Neue App fürs Smartphone

Statt Pokémon werden jetzt Heilige gefangen

Das Spiel "Follow JC Go" gibt es für Apple- und Android-Geräte

Das Spiel "Follow JC Go" gibt es für Apple- und Android-Geräte

Bonn. Pokémon Go trifft auf die katholische Kirche.

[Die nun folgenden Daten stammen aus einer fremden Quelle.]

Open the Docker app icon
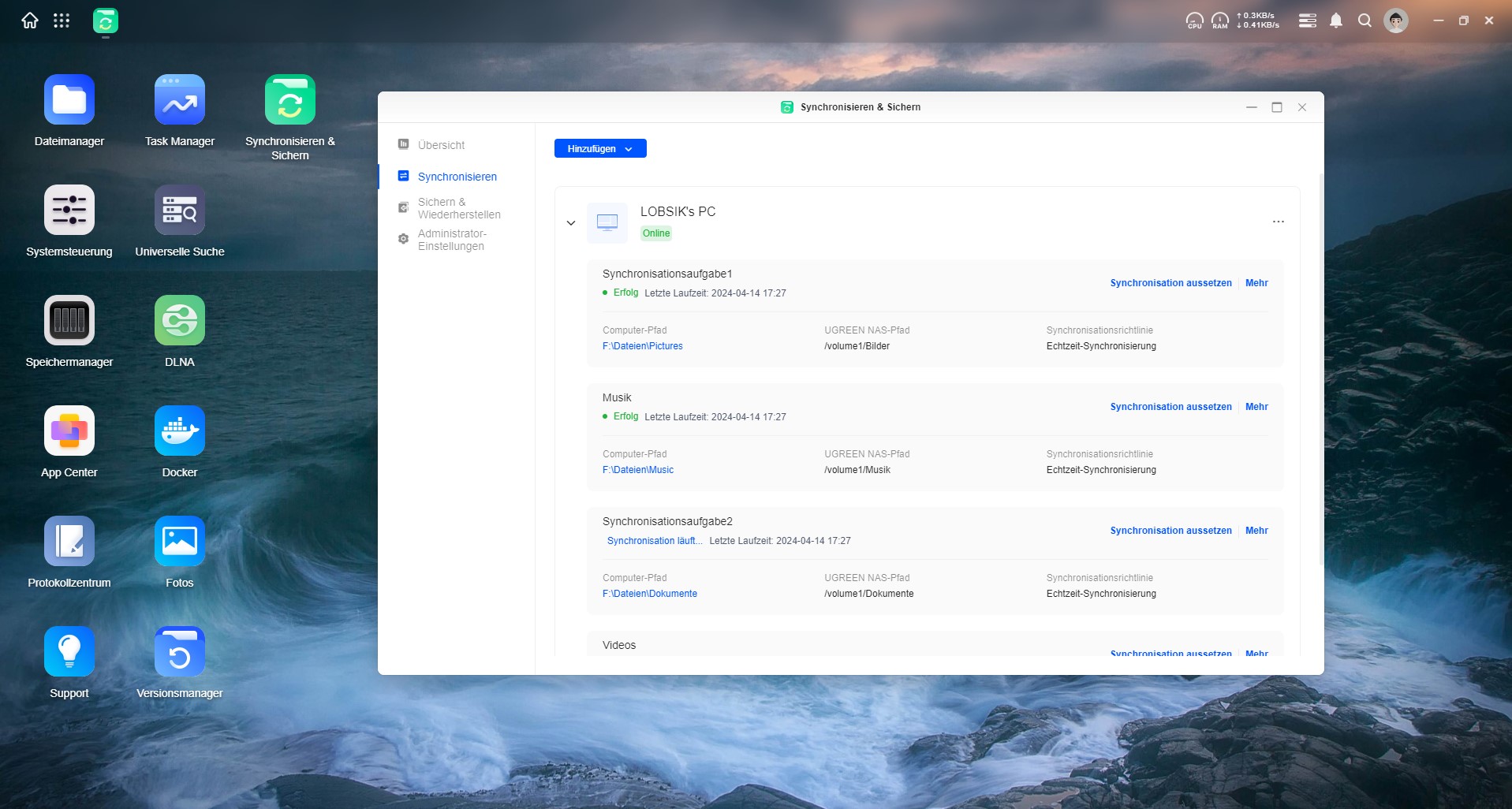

Bei dem Spiel „Follow JC Go“ werden keine virtuellen Monster, sondern Heilige und Figuren aus der Bibel gejagt; und das mit päpstlichem Segen.

Wo hat sich Petrus bloß versteckt? Hast du schon Maria gefunden? Josef ist mir schon wieder entwischt. Gut möglich, dass solche Sätze bald auf Straßen und Plätzen zu hören sind. Wenn, dann liegt das an „Follow JC Go“. Das „JC“ steht in diesem Fall für „Jesus Christus“, und dahinter verbirgt sich ein Spiel für Smartphones.

Angelehnt ist es an das bekannte Spiel „Pokémon Go“. Dabei werden über das Handy virtuelle Monster in die reale Umgebung eingeblendet, auf dass der Spieler sie fangen kann. Bei „Follow JC Go“ geht es nun wahrhaft himmlisch zu. Statt Monster gilt es, sich Heilige und Figuren aus der Bibel zu schnappen. Nebenbei soll auch religiöses und biblisches Wissen vermittelt werden. Entwickelt wurde die App im Auftrag der Ramón-Pané-Stiftung mit Sitz in Florida.

Bislang ist sie nur auf Spanisch verfügbar, weitere Sprachen sollen aber folgen. Wie das in der Regel gut unterrichtete katholische Internetmagazin „Crux“ berichtet, soll die Entwicklung der App 500.000 Dollar gekostet haben. 43 Grafiker, Entwickler, Theologen, Bibelexperten und Kirchenhistoriker sollen demnach seit August 2016 rund 32.000 Stunden Arbeit in das Spiel investiert haben. Der Einsatz hat sich offenbar gelohnt. Schließlich berichten „Crux“ und die italienische Zeitung „Corriere della Sera“, dass Papst Franziskus höchstpersönlich dem Spiel nach einer Präsentation seinen Segen erteilt haben soll.

Ob man bald auch den Papst und die Kardinäle durch Rom auf der Jagd nach den virtuellen Versionen von Adam, Eva, Noah oder Augustinus eilen sieht, ist eher fraglich. Wobei: Immerhin twittert der Papst ja auch – und schnappt sich vielleicht bald einen Vorgänger, etwa Johannes Paul II.